--- TASK DATA Enclosed Below ---

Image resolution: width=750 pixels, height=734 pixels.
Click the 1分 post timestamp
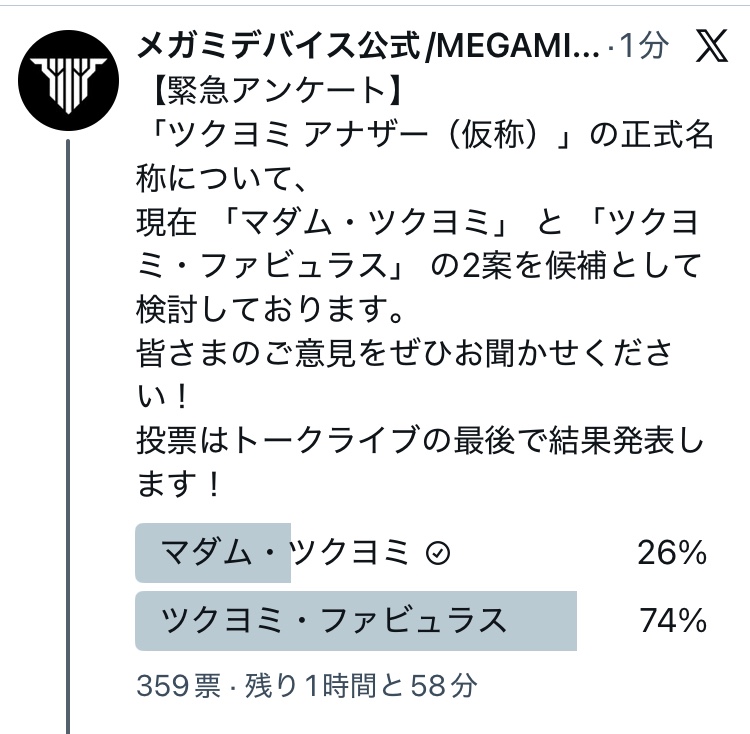[x=644, y=46]
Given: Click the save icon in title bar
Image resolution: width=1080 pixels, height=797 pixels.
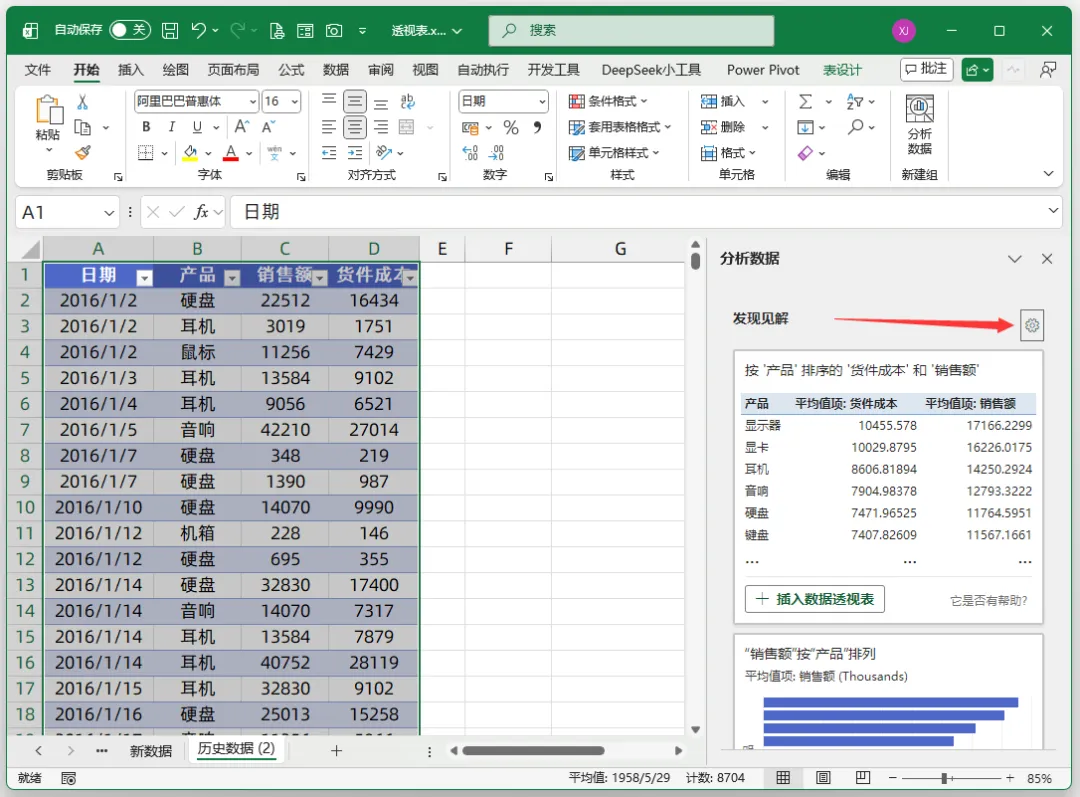Looking at the screenshot, I should tap(169, 30).
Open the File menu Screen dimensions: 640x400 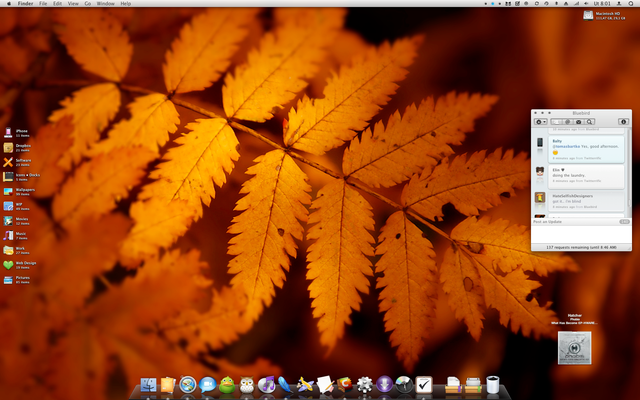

--- End of Enclosed TASK DATA ---

● EXERCISE INSTRUCTIONS: Each line above is to be duplicated exactly, and the pictures are to be omitted.

● EXERCISE RESULT:
Image resolution: width=750 pixels, height=734 pixels.
Click the 1分 post timestamp
[x=644, y=46]
Given: Click the save icon in title bar
Image resolution: width=1080 pixels, height=797 pixels.
Looking at the screenshot, I should tap(169, 30).
Open the File menu Screen dimensions: 640x400 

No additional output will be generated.